10 tips for choosing between a surrogate and natural primary key

The superiority of surrogate versus natural keys is a hotly debated topic among database developers. Susan Harkins offers some insights into when -- and why -- you might choose one over the other.

According to relational database theory, a properly normalized table must have a primary key. But database developers disagree about whether surrogate or natural primary keys are best. Data comprises a natural key. A surrogate key is a meaningless value, usually generated by the system. Some developers use both, allowing the application and data to guide their decision, while others use one or the other religiously.

The following tips lean heavily toward supporting surrogate keys (as I do), but I recommend that you not make a religion out of choosing a key type. Be practical, be reasonable, be realistic, and use the key you can apply with the most confidence. Just remember that you have to live with your choice, and others will have to maintain it down the road.

Note: This article is also available as a PDF download.

1: A primary key value must be unique

A primary key uniquely identifies each record within a table and relates records to additional data stored in other tables. A natural key might require several fields to accomplish a unique identity for each record. A surrogate key is unique in and of itself.

2: The primary key should be as compact as possible

In this case, compact refers to the number of fields required to uniquely identify each record. Relying on data can require several fields. Developers who strongly support the superiority of natural keys insist that working with a multiple-field primary key is no harder than working with a single-field primary key. It certainly can be just as easy, but it can also make a grown man cry.

A primary key should be compact and contain the fewest possible fields. A natural key might require many fields. A surrogate key requires only one field.

3: There may be a natural single-field candidate

Sometimes, the data presents a single-field primary key candidate. In-house codes, part numbers, and ISO standardized items are just a few examples. When this is the case, adding a surrogate key does seem superfluous, but be thoughtful when making your final decision. Even though the data seems stable now, it only seems that way. Data and rules change (see #4).

4: Primary key values should be stable

A primary key must be stable. You're not supposed to change a primary key value. Unfortunately, for that rule, data isn't stable. In addition, natural data is subject to business rules and other influences you can't control. Developers know that and accept the condition.

A surrogate key is a meaningless value with no relationship to the data whatsoever, so there's no reason to ever change it. In fact, if you have to change a surrogate key value, you've done something wrong.

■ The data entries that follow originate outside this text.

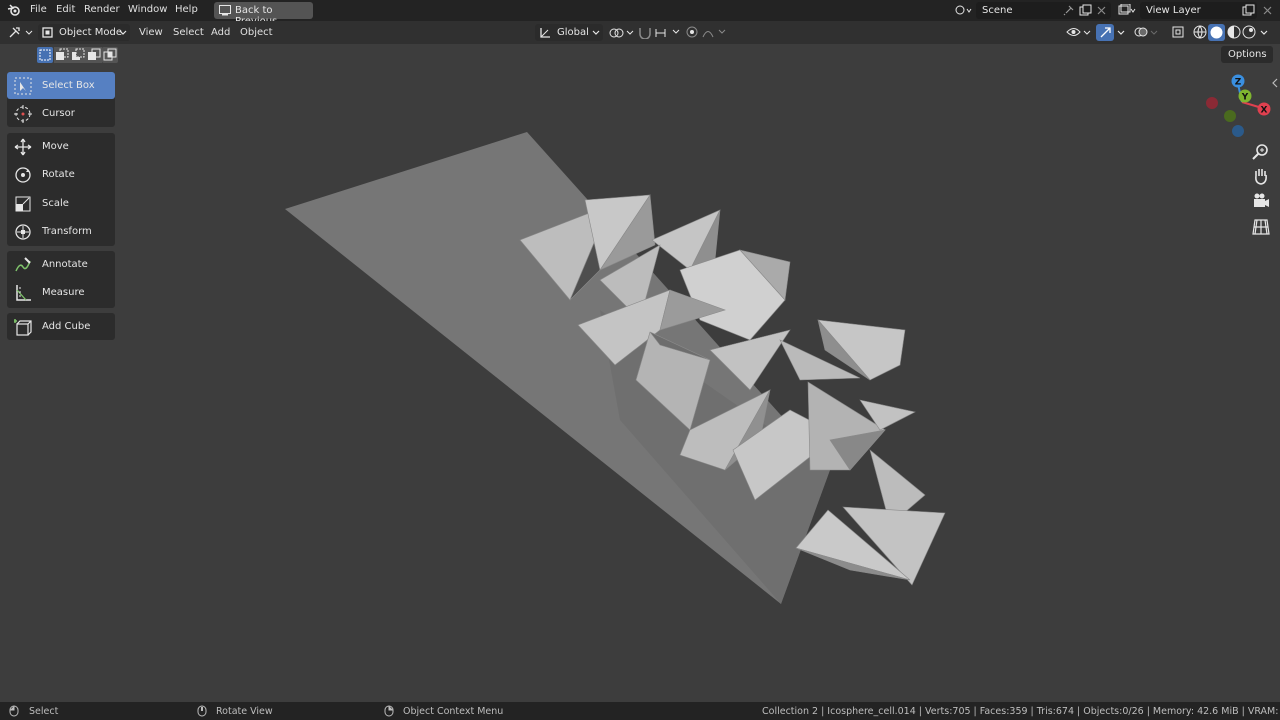  What do you see at coordinates (1234, 32) in the screenshot?
I see `material-shading-icon` at bounding box center [1234, 32].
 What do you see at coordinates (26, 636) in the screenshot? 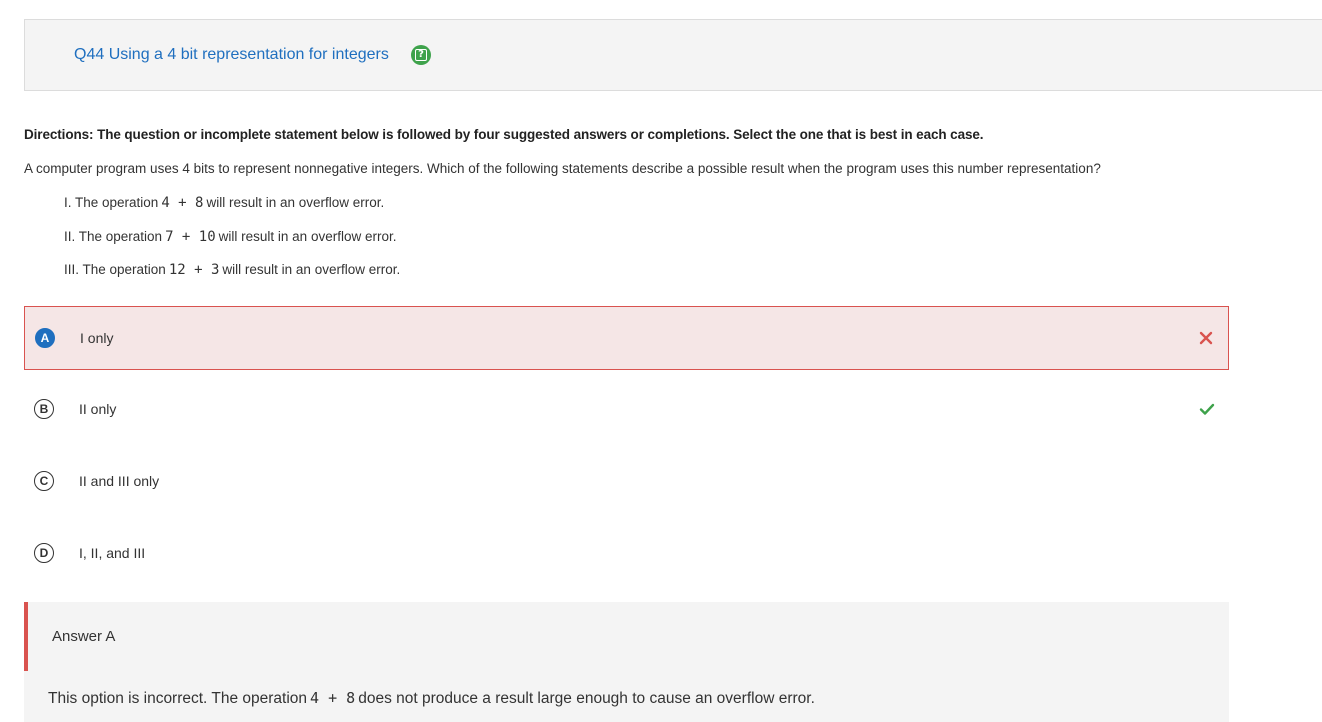
I see `feedback-accent-bar` at bounding box center [26, 636].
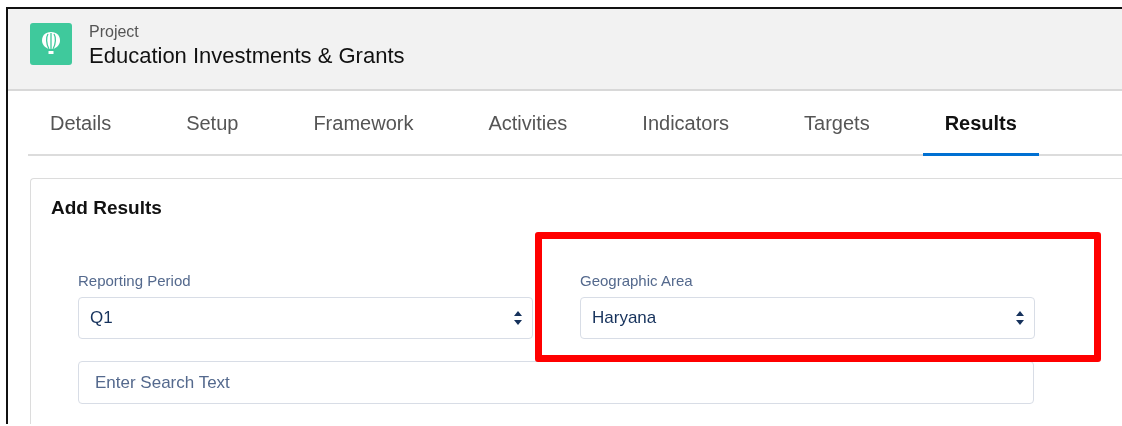  I want to click on record-title: Education Investments & Grants, so click(247, 56).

5: You must know the primary key value to create the record

Primary key values can't be Null. In other words, you must know the primary key value to create a record. Should you create a record before knowing the primary key value? Theoretically, no; realistically, sometimes you must.

The system creates surrogate key values when you create the new record, so the primary key value exists as soon as the record does.

6: No duplicate records are allowed

A normalized table can't contain duplicate records. Mechanically it can, but to comply with relational theory, it can't. A primary key can't contain duplicate values either, and a unique index prevents duplicates. These two rules complement one another and are often an argument for a natural key. Natural key advocates argue that a surrogate key allows duplicates. If you want to use a surrogate primary key, apply an index to the appropriate fields to prevent duplicate records -- problem solved.

7: Users like to see the primary key

There's a misunderstanding about the users' need to be familiar with the primary key value. There's no reason, theoretical or otherwise, for users to see a record's primary key value. In fact, users don't even need to know such a value exists. It works behind the scenes and means nothing to the user entering and updating data, running reports, and so on. There is no need to associate the primary key value to the record itself. Once you forsake the notion that users actually need the primary key value, you can more readily consider a surrogate key.

8: Surrogates add an unnecessary field

Using a surrogate key does require an extra field, which some argue is a waste of space. After all, everything needed to uniquely identify the record and relate it to data in other tables already exists within the record. Why add an additional column of data to do what the data itself can do?

The overhead for an auto-generating value field is minimal and it requires no maintenance. Alone, this reason just isn't enough to recommend a natural key, but it is a valid point.

9: Don't systems make mistakes?

Not everyone trusts system-generated values. Systems can make mistakes and... wait a minute. I've never seen this happen, but it is possible. On the other hand, a system that's prone to this kind of corruption might end up with a problematic natural value as well. Let's not confuse issues. The best way to protect your entire database, not just your primary key values, is to back it up regularly. Natural data isn't any more dependable than a system-generated value.

10: Circumstances may seem to require a natural key

The only reason I've encountered for forcing a natural key involved records from integrated systems. In other words, sometimes applications sharing similar tables create new records independently of one another. Unless you plan for it, the two databases probably will generate the same values. A natural key, in this circumstance, would definitely eliminate any possibility of duplicate primary key values.

There are simple workarounds that will accommodate a surrogate key. You can give each system a different seed value, but even that can still get messy. GUIDs work but often with a hit to performance. A combined field of the record's system-generated field and a source code, used only when the databases are connected, is another alternative. There are others, even though a natural key might be the most reasonable choice in this situation.